■ EXTRACTED DATA:
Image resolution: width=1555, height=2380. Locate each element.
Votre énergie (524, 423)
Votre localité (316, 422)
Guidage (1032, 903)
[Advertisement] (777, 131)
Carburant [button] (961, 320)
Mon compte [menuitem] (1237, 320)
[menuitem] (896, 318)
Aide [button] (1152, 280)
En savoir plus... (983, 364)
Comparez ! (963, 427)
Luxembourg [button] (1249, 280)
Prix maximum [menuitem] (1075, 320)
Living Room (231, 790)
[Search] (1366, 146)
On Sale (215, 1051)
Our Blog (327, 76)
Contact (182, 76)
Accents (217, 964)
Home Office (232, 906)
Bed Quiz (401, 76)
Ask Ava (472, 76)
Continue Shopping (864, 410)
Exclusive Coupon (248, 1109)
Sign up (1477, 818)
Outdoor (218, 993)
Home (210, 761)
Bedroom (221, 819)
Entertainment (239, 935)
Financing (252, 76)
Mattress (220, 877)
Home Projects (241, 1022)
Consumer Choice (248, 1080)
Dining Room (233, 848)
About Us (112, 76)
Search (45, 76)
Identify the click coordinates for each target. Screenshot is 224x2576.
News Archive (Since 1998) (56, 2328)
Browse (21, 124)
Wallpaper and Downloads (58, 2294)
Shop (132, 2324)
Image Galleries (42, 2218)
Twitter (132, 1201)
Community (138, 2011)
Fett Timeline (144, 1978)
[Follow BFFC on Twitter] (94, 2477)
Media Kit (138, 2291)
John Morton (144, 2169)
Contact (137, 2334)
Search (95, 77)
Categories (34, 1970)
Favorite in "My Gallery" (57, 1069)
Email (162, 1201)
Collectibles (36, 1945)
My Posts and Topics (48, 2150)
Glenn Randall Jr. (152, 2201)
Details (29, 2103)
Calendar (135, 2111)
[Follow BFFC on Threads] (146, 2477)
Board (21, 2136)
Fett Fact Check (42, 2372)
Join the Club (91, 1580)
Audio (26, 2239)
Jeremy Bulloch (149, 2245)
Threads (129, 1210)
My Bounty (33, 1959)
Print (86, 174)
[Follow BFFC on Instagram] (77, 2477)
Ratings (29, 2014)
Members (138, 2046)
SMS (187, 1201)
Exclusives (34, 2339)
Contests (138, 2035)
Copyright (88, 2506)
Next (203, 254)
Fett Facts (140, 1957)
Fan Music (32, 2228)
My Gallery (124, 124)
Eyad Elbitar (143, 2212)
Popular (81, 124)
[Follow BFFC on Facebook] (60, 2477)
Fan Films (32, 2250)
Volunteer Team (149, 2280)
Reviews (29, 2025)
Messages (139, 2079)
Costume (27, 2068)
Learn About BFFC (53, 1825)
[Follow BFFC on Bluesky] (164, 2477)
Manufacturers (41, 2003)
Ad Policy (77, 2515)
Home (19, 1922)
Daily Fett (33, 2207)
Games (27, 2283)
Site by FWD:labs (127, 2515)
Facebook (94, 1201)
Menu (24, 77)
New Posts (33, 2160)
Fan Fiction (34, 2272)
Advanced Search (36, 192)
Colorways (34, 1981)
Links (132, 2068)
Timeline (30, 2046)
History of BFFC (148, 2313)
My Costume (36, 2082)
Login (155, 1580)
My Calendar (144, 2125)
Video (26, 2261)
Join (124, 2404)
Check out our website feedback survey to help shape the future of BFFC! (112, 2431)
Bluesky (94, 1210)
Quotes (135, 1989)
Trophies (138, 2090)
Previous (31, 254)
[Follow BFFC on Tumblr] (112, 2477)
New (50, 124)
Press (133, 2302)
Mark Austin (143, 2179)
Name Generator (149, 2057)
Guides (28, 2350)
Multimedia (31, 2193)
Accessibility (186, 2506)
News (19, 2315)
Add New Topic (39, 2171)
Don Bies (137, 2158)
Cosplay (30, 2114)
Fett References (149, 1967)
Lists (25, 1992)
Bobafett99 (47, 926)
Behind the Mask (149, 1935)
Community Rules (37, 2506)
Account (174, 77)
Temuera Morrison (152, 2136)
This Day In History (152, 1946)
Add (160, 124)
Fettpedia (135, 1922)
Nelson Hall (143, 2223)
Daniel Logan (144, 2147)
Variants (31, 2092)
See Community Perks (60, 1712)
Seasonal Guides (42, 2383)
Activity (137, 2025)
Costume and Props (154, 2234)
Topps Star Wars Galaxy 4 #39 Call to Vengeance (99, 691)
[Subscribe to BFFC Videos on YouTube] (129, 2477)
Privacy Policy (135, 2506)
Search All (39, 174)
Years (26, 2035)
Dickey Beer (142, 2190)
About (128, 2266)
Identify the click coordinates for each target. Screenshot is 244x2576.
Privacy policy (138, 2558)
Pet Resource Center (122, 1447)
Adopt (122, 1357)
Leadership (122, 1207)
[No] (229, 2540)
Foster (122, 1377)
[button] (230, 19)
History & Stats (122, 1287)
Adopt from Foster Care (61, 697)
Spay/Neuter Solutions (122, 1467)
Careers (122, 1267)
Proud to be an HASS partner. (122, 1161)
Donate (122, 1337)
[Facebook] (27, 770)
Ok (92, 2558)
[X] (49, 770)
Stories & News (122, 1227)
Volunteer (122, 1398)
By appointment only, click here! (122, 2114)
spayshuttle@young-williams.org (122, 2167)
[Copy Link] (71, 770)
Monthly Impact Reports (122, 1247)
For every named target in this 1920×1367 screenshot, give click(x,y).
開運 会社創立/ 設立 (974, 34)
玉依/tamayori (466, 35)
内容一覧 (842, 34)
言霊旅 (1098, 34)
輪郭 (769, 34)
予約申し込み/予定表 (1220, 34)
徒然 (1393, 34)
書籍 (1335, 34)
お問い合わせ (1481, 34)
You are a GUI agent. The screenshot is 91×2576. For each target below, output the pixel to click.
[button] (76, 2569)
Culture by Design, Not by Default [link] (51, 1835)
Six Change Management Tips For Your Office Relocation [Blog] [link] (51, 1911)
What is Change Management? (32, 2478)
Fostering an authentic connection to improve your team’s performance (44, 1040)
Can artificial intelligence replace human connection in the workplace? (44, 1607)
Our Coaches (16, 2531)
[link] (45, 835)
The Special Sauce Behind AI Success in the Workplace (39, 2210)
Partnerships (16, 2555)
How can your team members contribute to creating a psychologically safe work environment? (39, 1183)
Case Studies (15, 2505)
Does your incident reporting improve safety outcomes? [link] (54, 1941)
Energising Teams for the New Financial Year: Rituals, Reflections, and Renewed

■ PROBLEM STATEMENT: Your answer should be the lines above, from the line containing "Join the Club (91, 1580)" up to and including the line containing "Reviews (29, 2025)", reproduced exactly and with nothing else.

■ ANSWER:
Join the Club (91, 1580)
Audio (26, 2239)
Jeremy Bulloch (149, 2245)
Threads (129, 1210)
My Bounty (33, 1959)
Print (86, 174)
[Follow BFFC on Instagram] (77, 2477)
Ratings (29, 2014)
Members (138, 2046)
SMS (187, 1201)
Exclusives (34, 2339)
Contests (138, 2035)
Copyright (88, 2506)
Next (203, 254)
Fett Facts (140, 1957)
Fan Music (32, 2228)
My Gallery (124, 124)
Eyad Elbitar (143, 2212)
Popular (81, 124)
[Follow BFFC on Facebook] (60, 2477)
Fan Films (32, 2250)
Volunteer Team (149, 2280)
Reviews (29, 2025)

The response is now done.